One of the comrades mentioned here that a disdainful attitude to the regulations is rather widespread among us: what good are the regulations to us, they say, they only cramp initiative. This attitude of not giving a damn for the regulations is profoundly harmful. Here is that same rottenness which is expressed in the phrase: ‘Why worry, it’s in the bag’[4] – though the bag is now a revolutionary one. The regulations condense an immense amount of military experience. If there are mistakes in the regulations, point them out, and we’ll correct them together. If there are unnecessary things there, they must be deleted. But, above all, it is necessary to study. I think that the commanders assembled here will do a splendid job of education and self education if they will study attentively the relevant chapters of the regulations, on the basis of the experience gained in these manœuvres.
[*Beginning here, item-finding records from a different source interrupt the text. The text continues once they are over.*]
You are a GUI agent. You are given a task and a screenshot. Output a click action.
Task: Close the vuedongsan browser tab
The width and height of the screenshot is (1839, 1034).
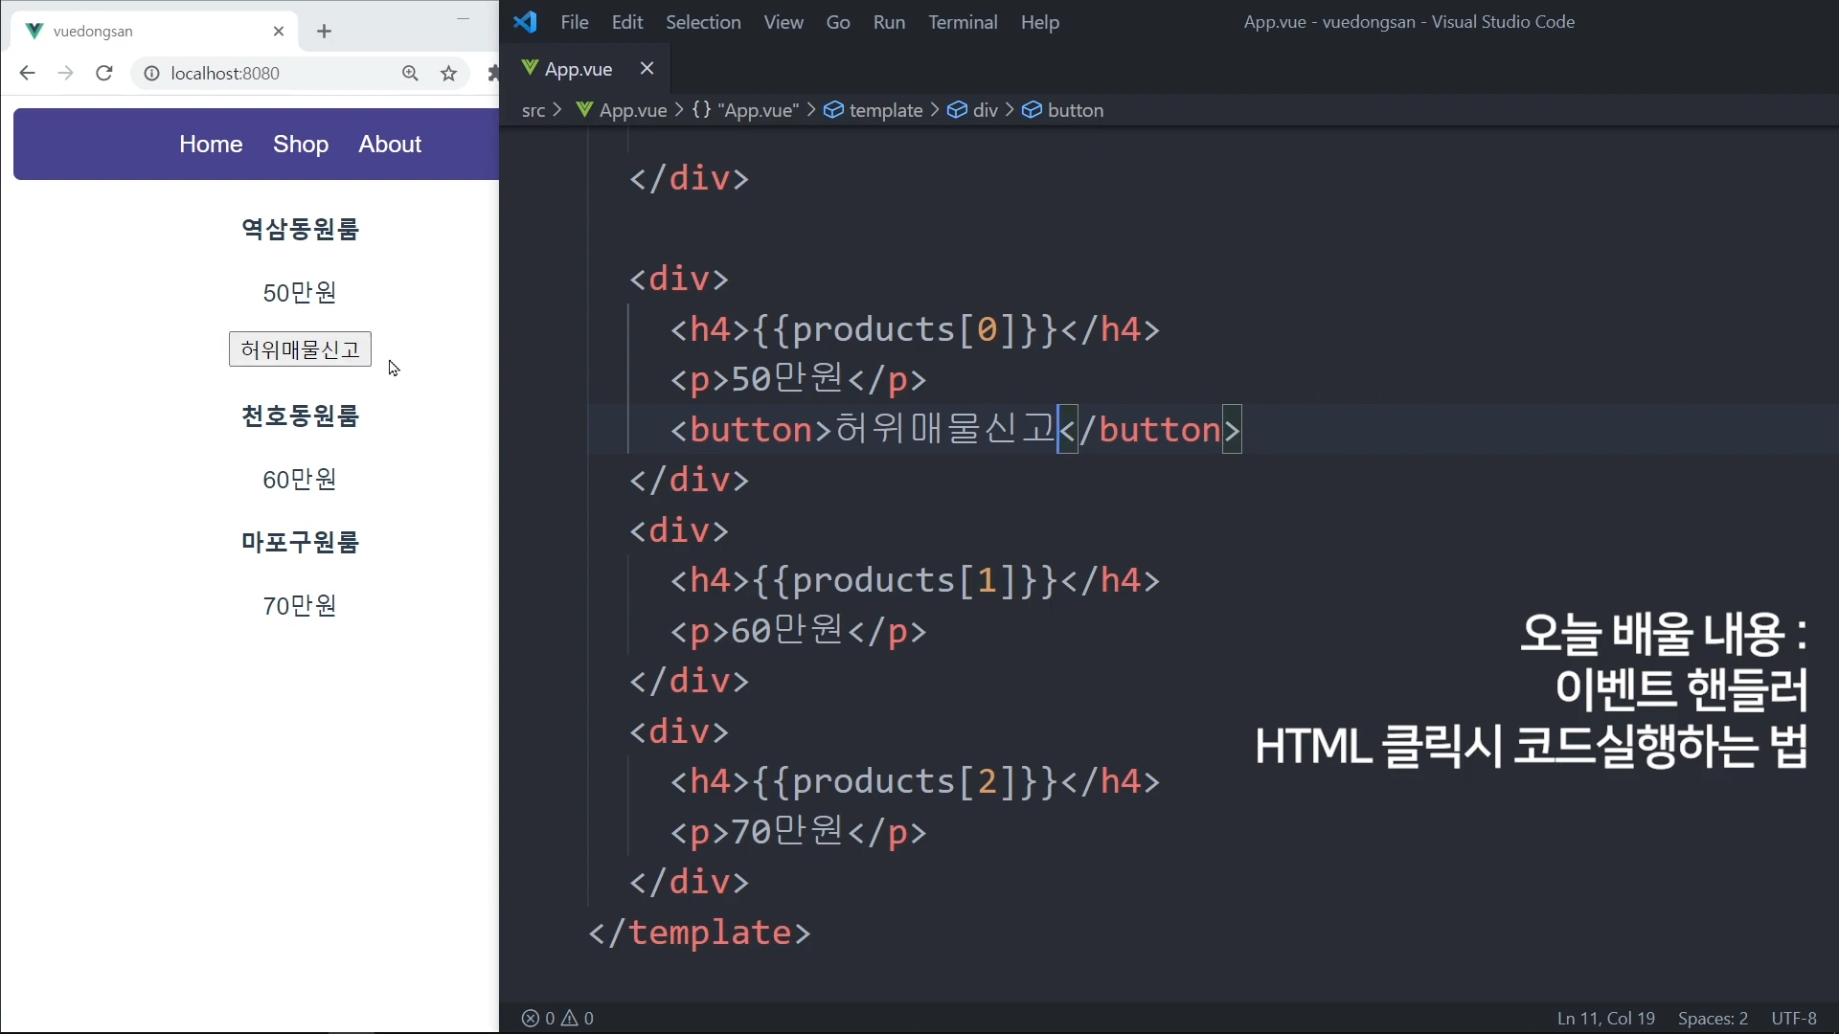[279, 32]
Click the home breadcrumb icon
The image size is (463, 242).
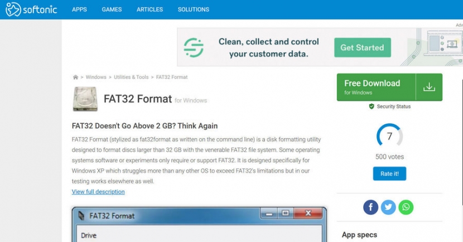tap(75, 77)
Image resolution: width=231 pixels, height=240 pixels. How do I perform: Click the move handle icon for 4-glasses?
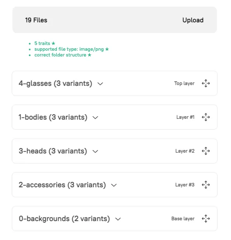(x=206, y=83)
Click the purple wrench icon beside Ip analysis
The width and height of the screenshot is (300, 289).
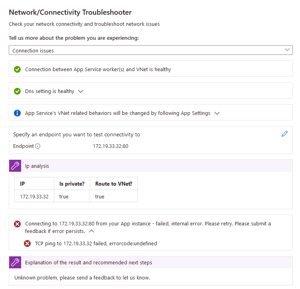[x=15, y=166]
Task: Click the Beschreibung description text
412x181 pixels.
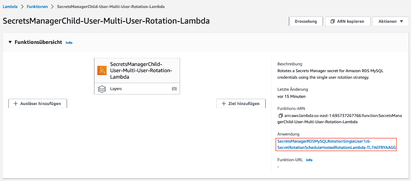Action: [x=324, y=75]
Much that to a young commander seemed a dead letter will become filled with living content: he will convince himself that we should get less confused and talk less nonsense if we observed the regulations more seriously.
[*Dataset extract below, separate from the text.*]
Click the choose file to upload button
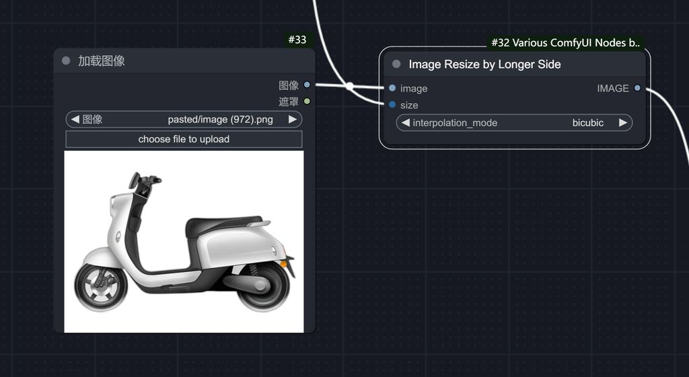This screenshot has width=689, height=377. coord(184,139)
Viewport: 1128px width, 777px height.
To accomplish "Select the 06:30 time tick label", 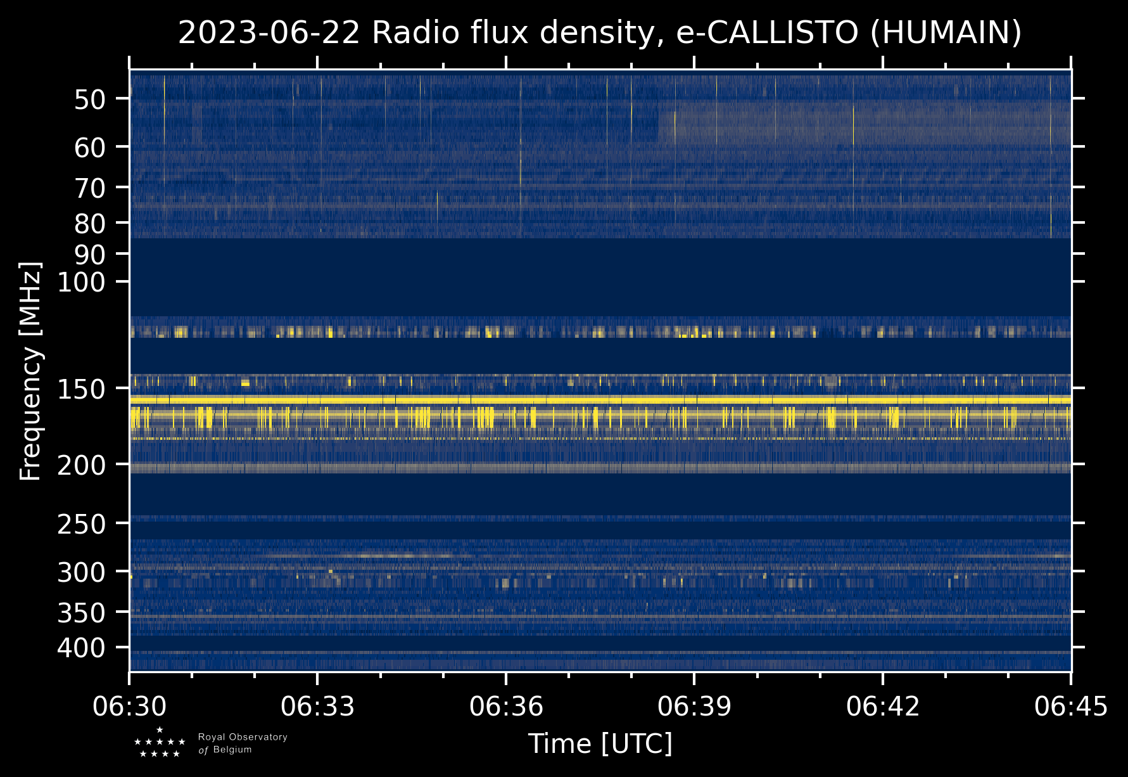I will click(x=130, y=706).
I come back to the same conclusion with which I started: we have grown up, but it would be a crime to deceive ourselves and rest content with the successes we have achieved. We need to progress, to raise the level of the Red Army, in all respects. And this task we shall fulfil.
- ↑ Kotyuzhany, on the line from Vinnitsa to Mogilev-Podolsky, is only about 40 miles from the river Dniester, then the de facto frontier with Romania.
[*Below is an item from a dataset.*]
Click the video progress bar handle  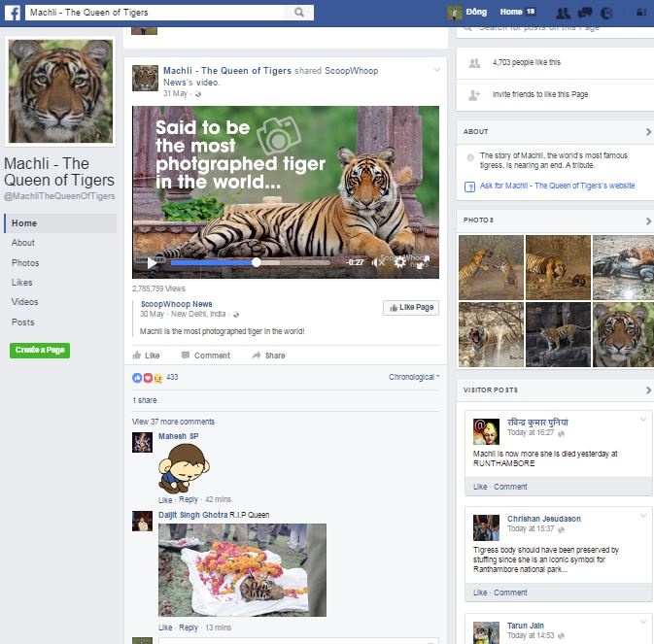point(257,262)
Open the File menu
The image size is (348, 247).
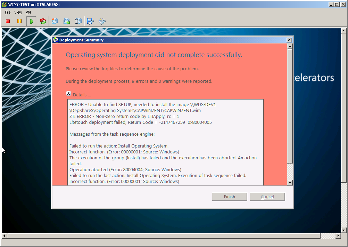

- ↑ In September 1921 manœuvres by the troops of the Kiev military district, took place in Right-bank Ukraine. The analysis of these manœuvres was held in the area of Kotyuzhani station, which is on the line between Zhmerinka and Mogilev-Podolsky. The speech given here was published as a separate pamphlet by the train of the Chairman of the Revolutionary War Council.
- ↑ Here Trotsky uses the Russian equivalent of the words of Jesus in Luke 16:10 – ‘He that is faithful in that which is least is faithful also in much’.
- ↑ The Russian expression is literally: ‘We’ll crush them beneath our caps’, and Trotsky’s comment is: ‘They are now revolutionary caps’.